## What you need to do
Repeat the listing below with "icon" changed to "button" wherever it occurs and nothing else altered. Leave the pictures out.

## Data section
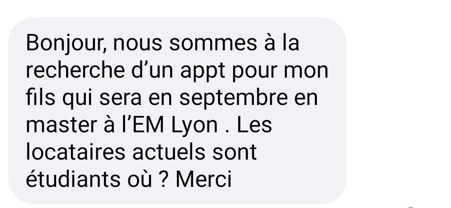Screen dimensions: 451x208
Task: Click the word "locataires" in the message
Action: [x=76, y=152]
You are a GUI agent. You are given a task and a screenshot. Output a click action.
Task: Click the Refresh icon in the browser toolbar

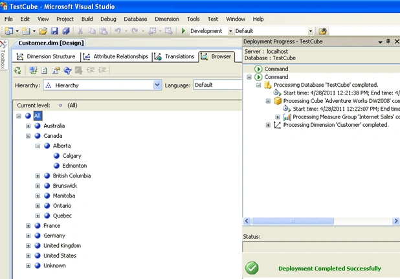(45, 71)
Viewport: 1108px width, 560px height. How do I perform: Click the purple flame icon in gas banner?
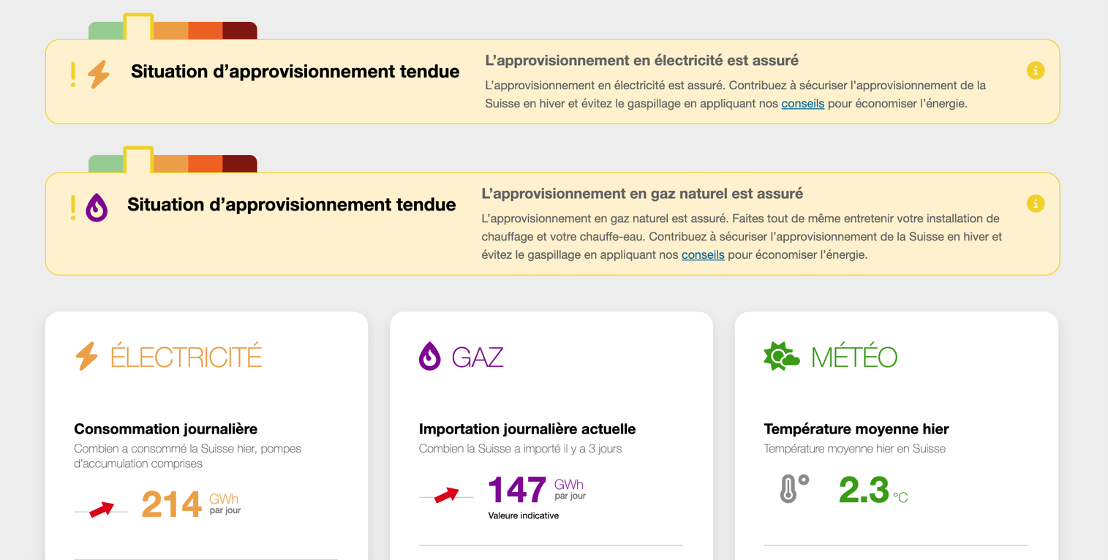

## The response
Screen dimensions: 451x208
Task: Click the word "locataires" in the message
Action: [x=76, y=152]
You are a GUI agent. You are given a task and a screenshot. Output a click action.
Task: Click the Refresh button in the browser toolbar

(45, 71)
Viewport: 1108px width, 560px height. How do I perform: Click the purple flame button in gas banner?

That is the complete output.